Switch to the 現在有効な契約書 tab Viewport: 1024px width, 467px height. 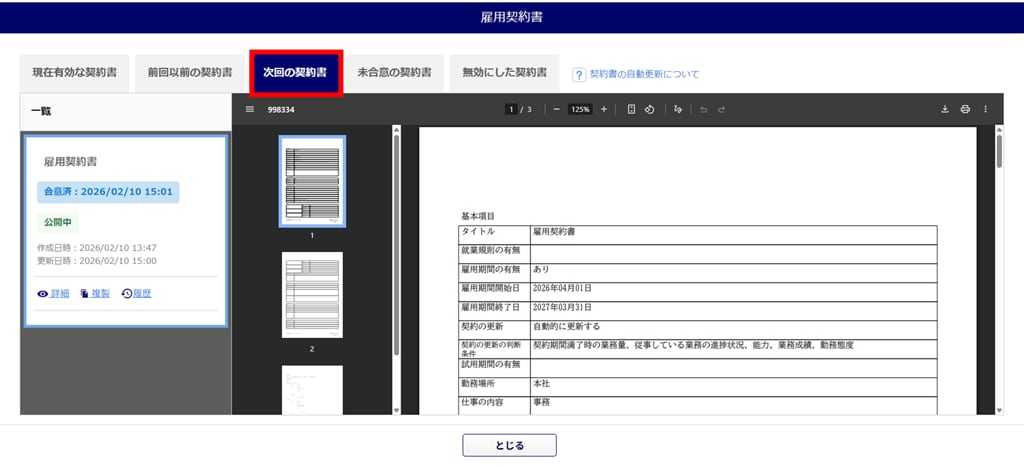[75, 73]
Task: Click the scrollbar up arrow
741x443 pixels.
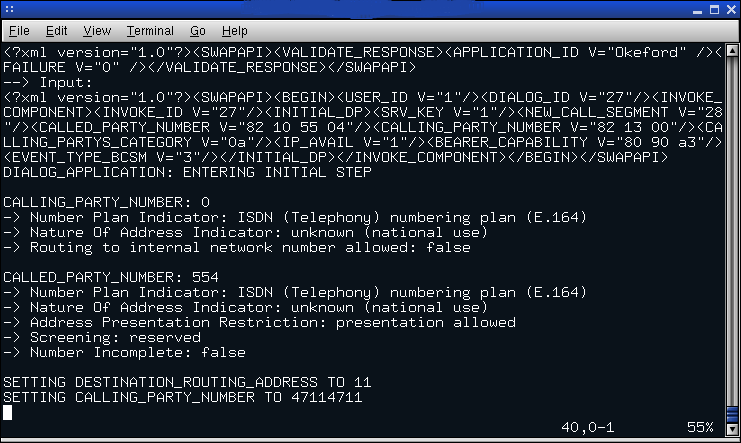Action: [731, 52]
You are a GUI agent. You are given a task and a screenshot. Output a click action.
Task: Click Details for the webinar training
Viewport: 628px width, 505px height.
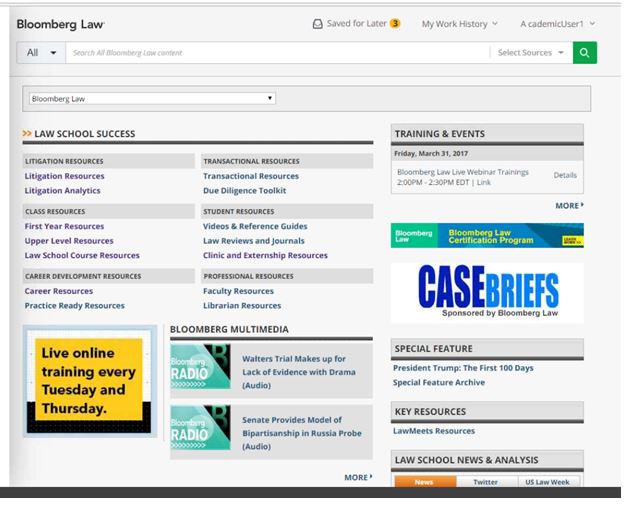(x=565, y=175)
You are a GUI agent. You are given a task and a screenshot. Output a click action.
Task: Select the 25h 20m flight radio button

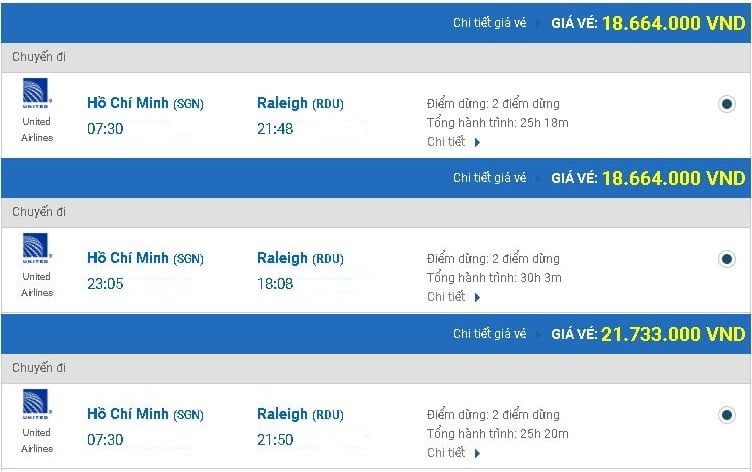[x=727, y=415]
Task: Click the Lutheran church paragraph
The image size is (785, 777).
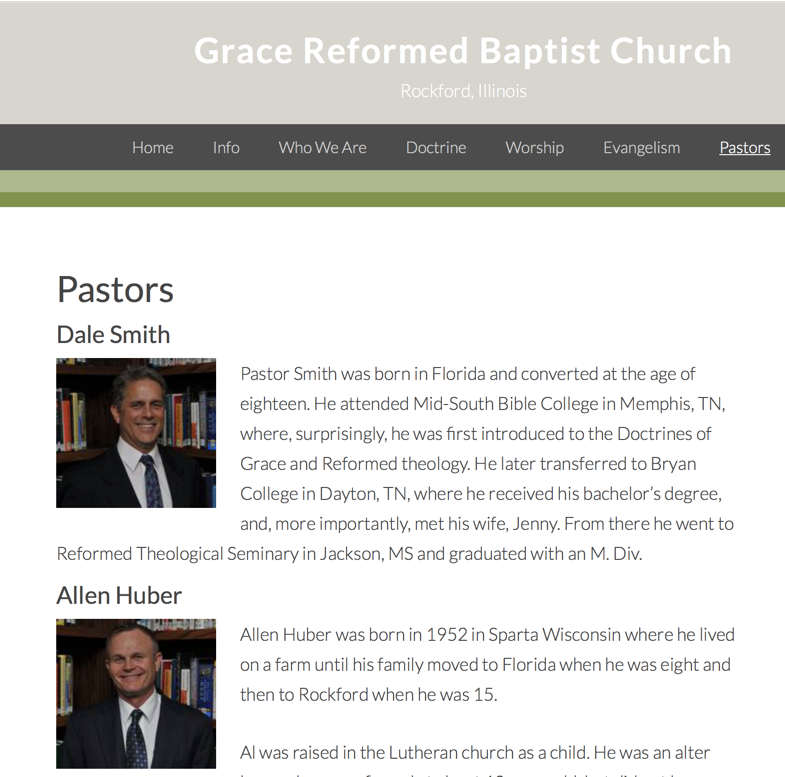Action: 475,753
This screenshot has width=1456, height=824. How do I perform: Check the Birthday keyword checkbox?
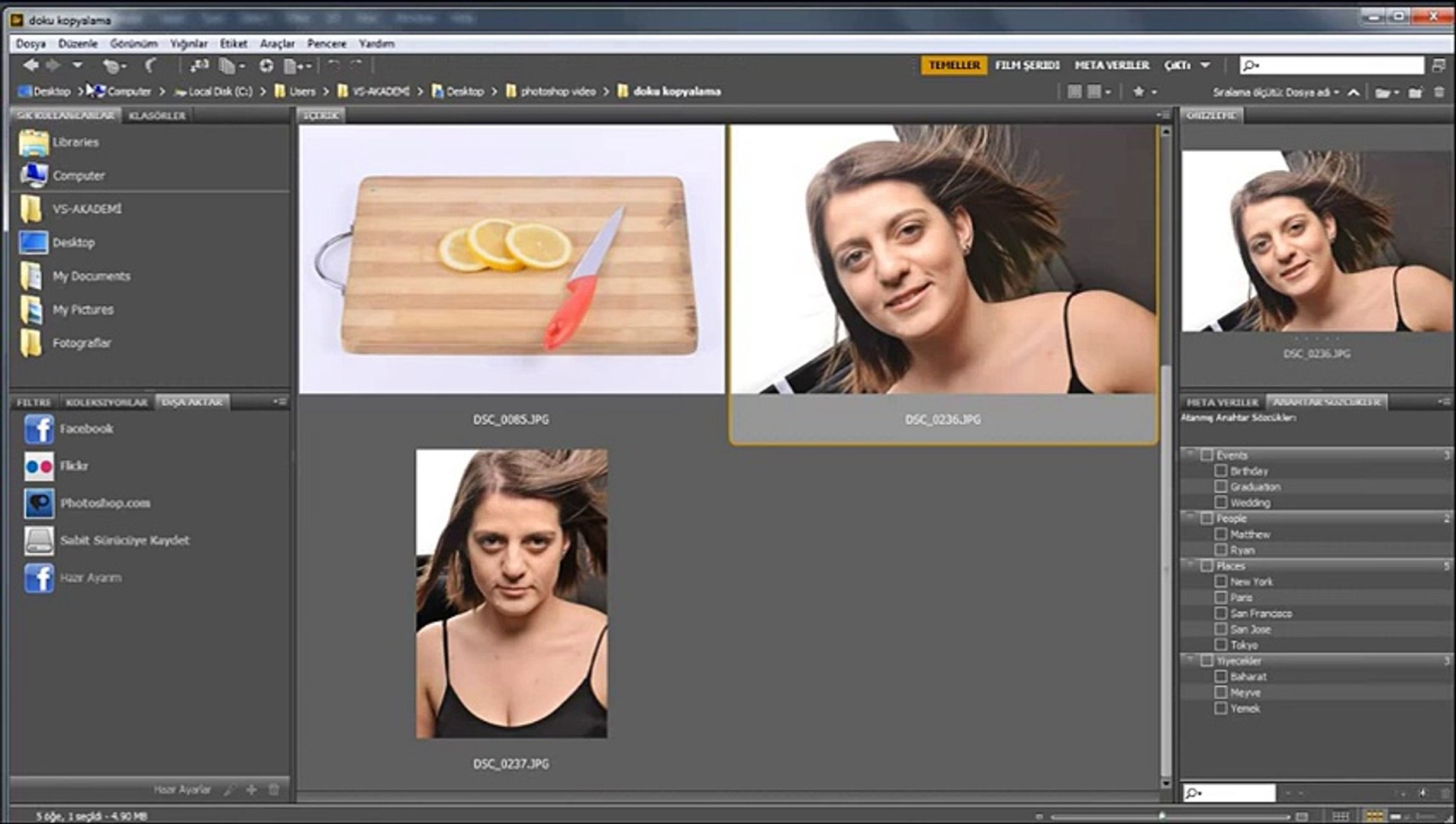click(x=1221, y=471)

Exercise aim: Transcribe the lines that run from the line bearing "Task: Select the 25h 20m flight radio button" through the last line of the data. Keep the wording exact and leave out every picture.

Your response:
Task: Select the 25h 20m flight radio button

[x=727, y=415]
Task: Click the Lutheran church paragraph
The image size is (785, 777).
Action: 475,753
This screenshot has width=1456, height=824. How do I perform: Check the Birthday keyword checkbox?
click(x=1221, y=471)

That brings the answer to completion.